Duarte and his friend Brozin, the founders of the first Nando's, bought a restaurant previously called "Chickenland" and renamed it Nando's. They opened it in 1987. By 2018, there were 340 Nando's restaurants throughout its home market of South Africa.

=== Other African countries ===
Nando's has been operating in Botswana since 1993. There are 19 restaurants in Botswana; 10 in Gaborone, two in Francistown and Palapye, and one each in Jwaneng, Maun, Mahalapye, Kasane and Letlhakane.

There are four outlets in Eswatini; in Mbabane, Matsapha, Ezulwini and Manzini (2022).

There are six Nando's restaurant outlets in Mauritius, in Curepipe, Grand-Baie, Moka, Riche Terre, Cascavelle and Vacoas-Phoenix.

Nando's began operating in Zambia in 2002. As of August 2021, Nando's has nine restaurants in Zambia; seven in Lusaka and one each in Ndola and Kitwe.

Nando's has been operating in Zimbabwe since 1995. As of August 2021, Nando's has 14 restaurants in Zimbabwe; nine in Harare and one each in Bulawayo, Mutare, Gweru, Kwekwe and Victoria Falls.

=== Middle Eastern countries ===
As of March 2026, Nando's has five restaurants in Bahrain; two in Manama and one each in Amwaj Islands, Isa Town and Saar.

In Qatar, Nando's has been established since 2001, with the first restaurant located on Salwa Road. As of October 2022, Nando's has eight branches in Qatar, seven of which are located in Doha while one is in Al Wakrah.

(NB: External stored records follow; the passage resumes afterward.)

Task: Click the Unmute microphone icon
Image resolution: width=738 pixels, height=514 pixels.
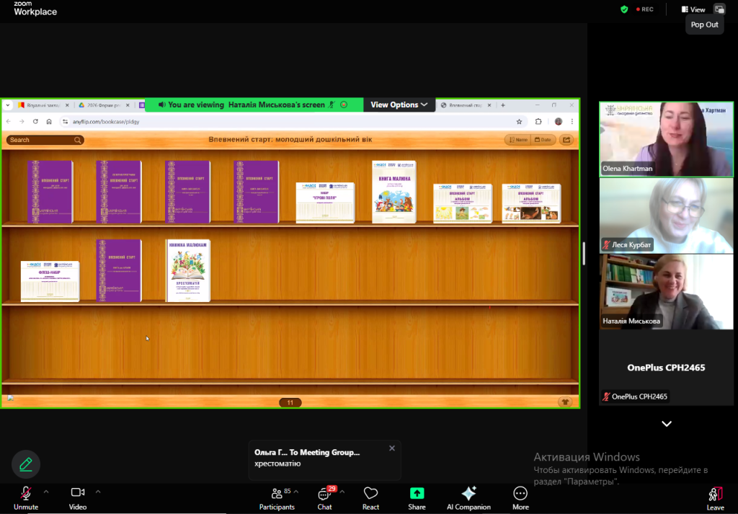Action: [26, 494]
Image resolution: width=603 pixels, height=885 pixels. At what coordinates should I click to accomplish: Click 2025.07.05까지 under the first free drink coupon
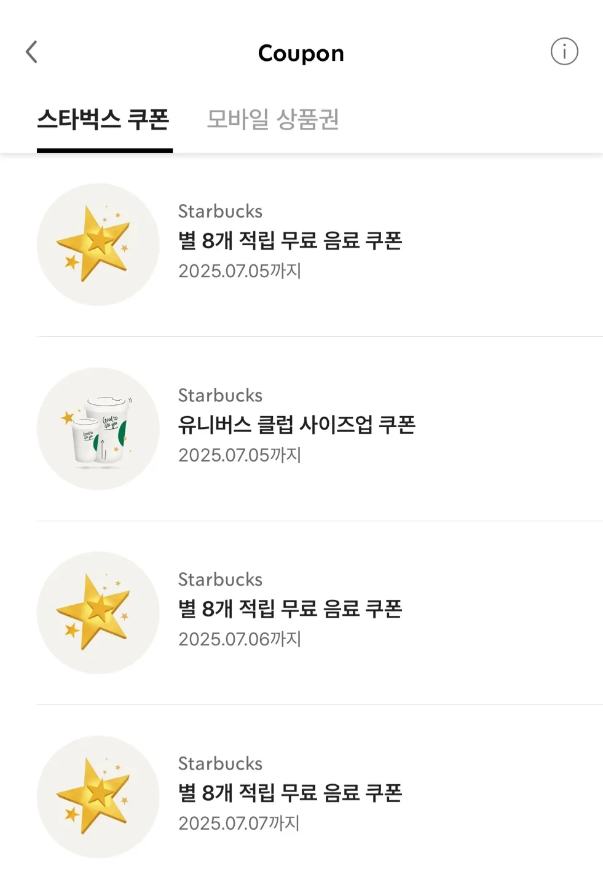240,270
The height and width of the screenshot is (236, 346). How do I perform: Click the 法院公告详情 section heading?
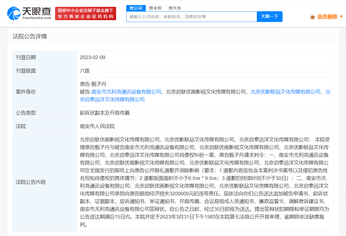pos(30,37)
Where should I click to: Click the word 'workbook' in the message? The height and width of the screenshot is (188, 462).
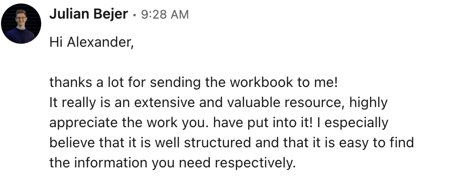pos(261,82)
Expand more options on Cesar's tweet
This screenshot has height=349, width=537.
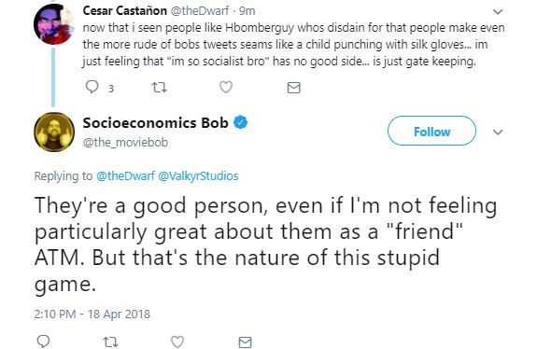[x=498, y=11]
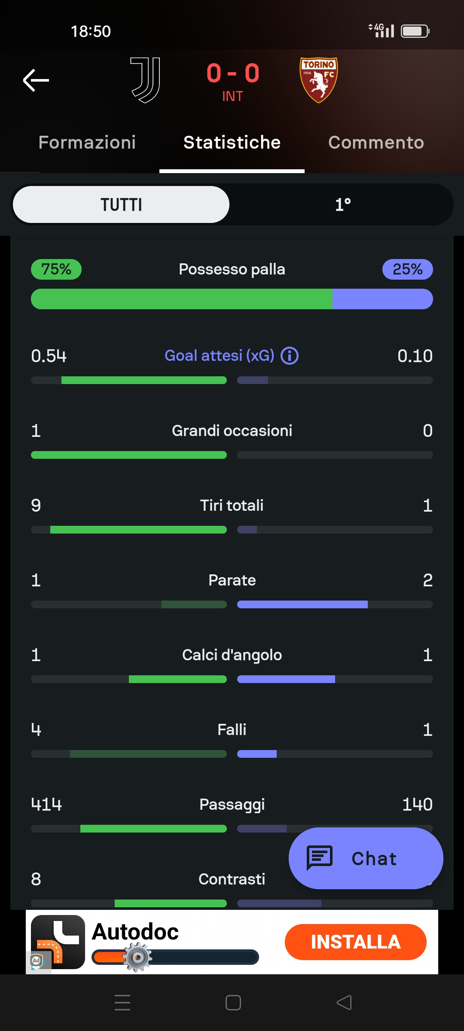Tap the Autodoc app icon
The image size is (464, 1031).
click(58, 942)
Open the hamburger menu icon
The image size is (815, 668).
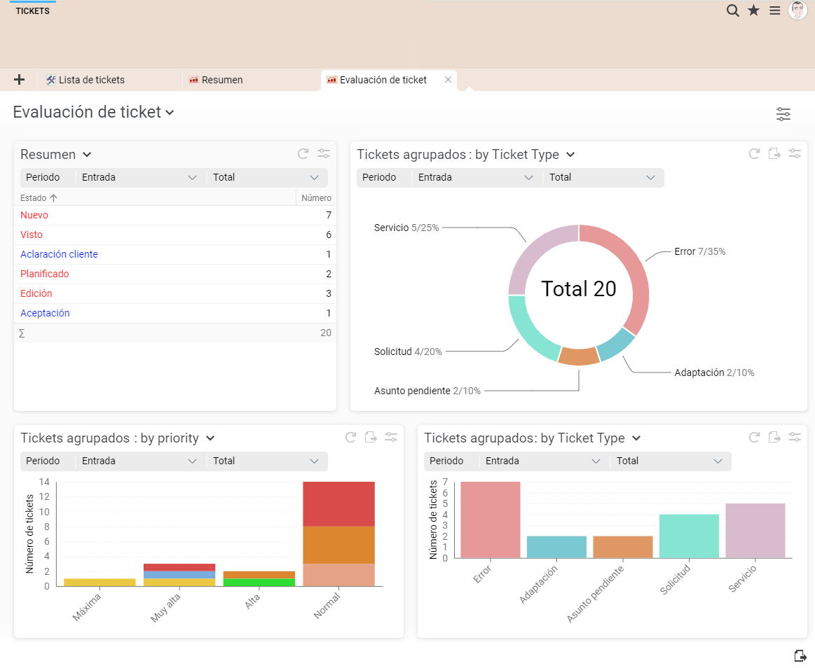774,11
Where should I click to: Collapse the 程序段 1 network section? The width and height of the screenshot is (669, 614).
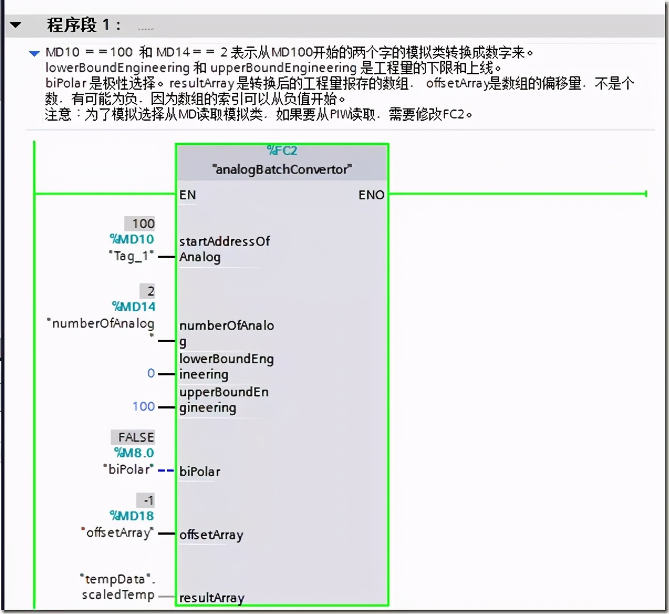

In Saudi Arabia, Nando's opened its first restaurant within the country on 12 December 2016 in Riyadh, and opened its first branch in Jeddah on 8 December 2018 As of March 2026, Nando's has nine branches in Saudi Arabia; three in Riyadh, three in Jeddah; and one each in Dhahran, Dammam and Khobar.

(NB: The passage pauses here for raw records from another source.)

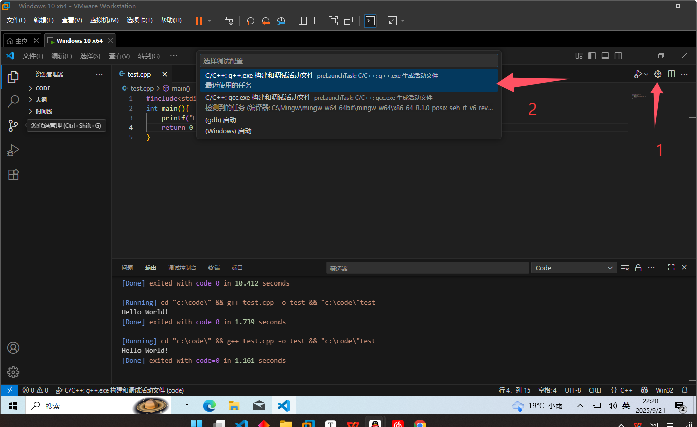Click the 选择调试配置 input box
The height and width of the screenshot is (427, 697).
349,61
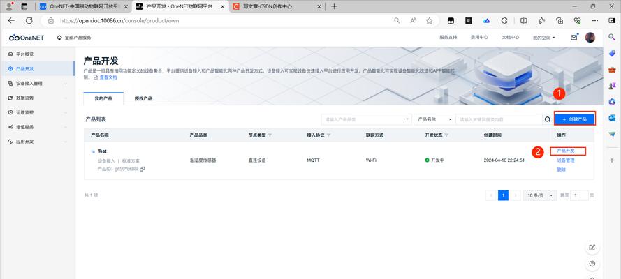The width and height of the screenshot is (621, 279).
Task: Click the jump-to page number input field
Action: [x=580, y=195]
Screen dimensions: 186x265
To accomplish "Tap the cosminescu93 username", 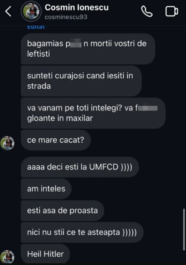I will point(66,17).
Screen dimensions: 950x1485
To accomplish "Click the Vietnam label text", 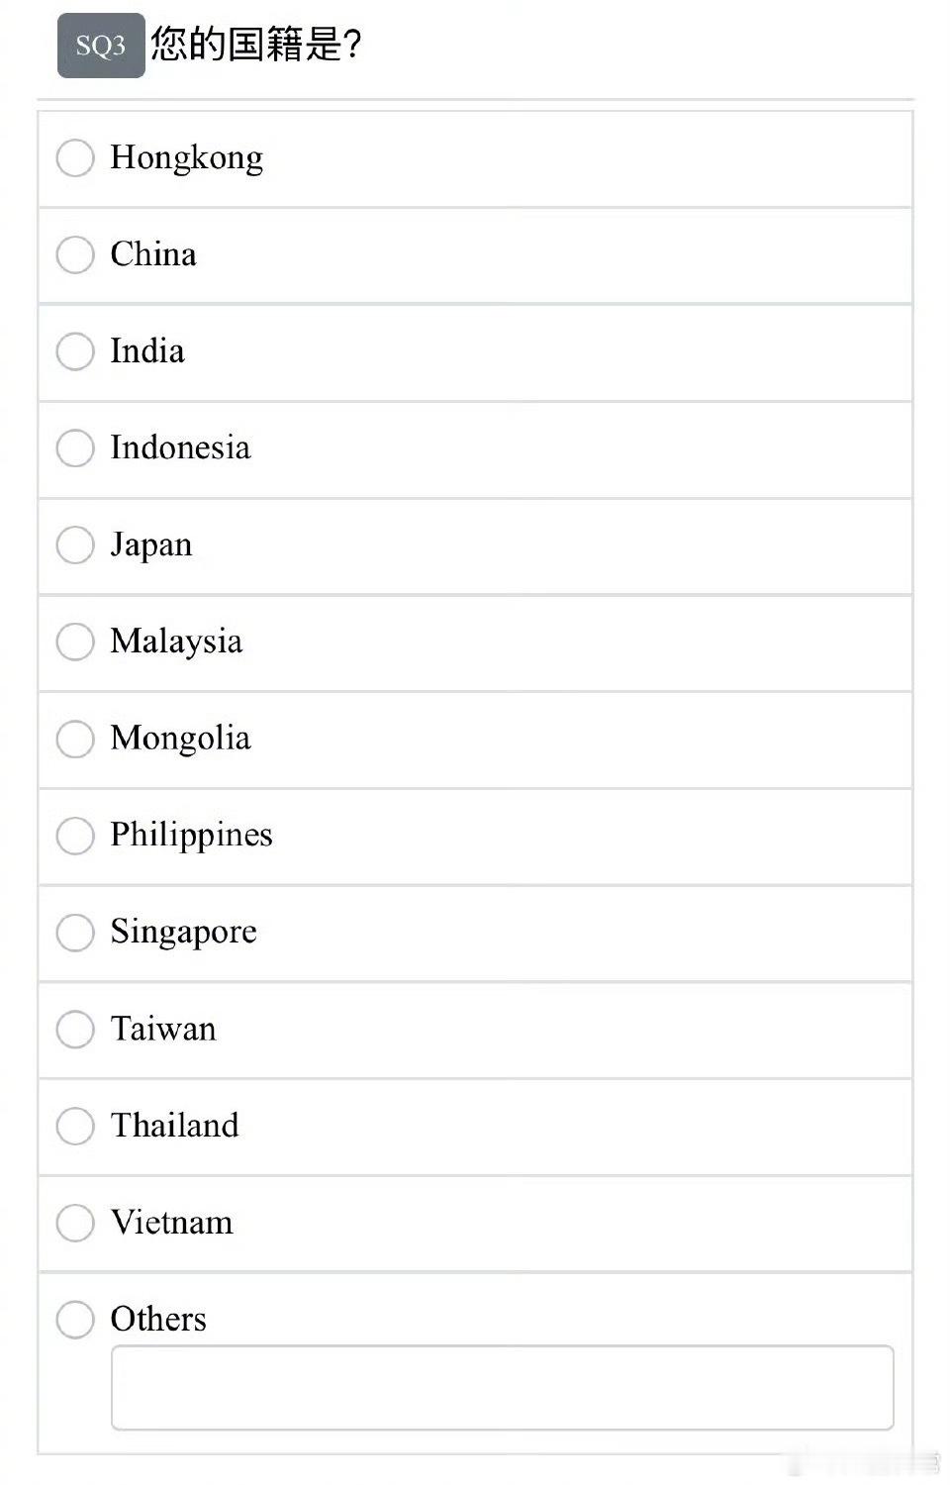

Nando's opened its first restaurant within the United Arab Emirates in Dubai (along Sheikh Zayed Road) in 2002 and opened its first branch in Abu Dhabi in 2014. As of August 2021, Nando's has 19 branches in the UAE; 13 in Dubai, three in Abu Dhabi and one each in Sharjah, Al Ain and Ras Al Khaimah.

As a former market, Israel was home to a successful Nando's franchise network throughout the 1990s and 2000s, with the Israeli operation involving the Brozin brothers alongside the international Nando's business.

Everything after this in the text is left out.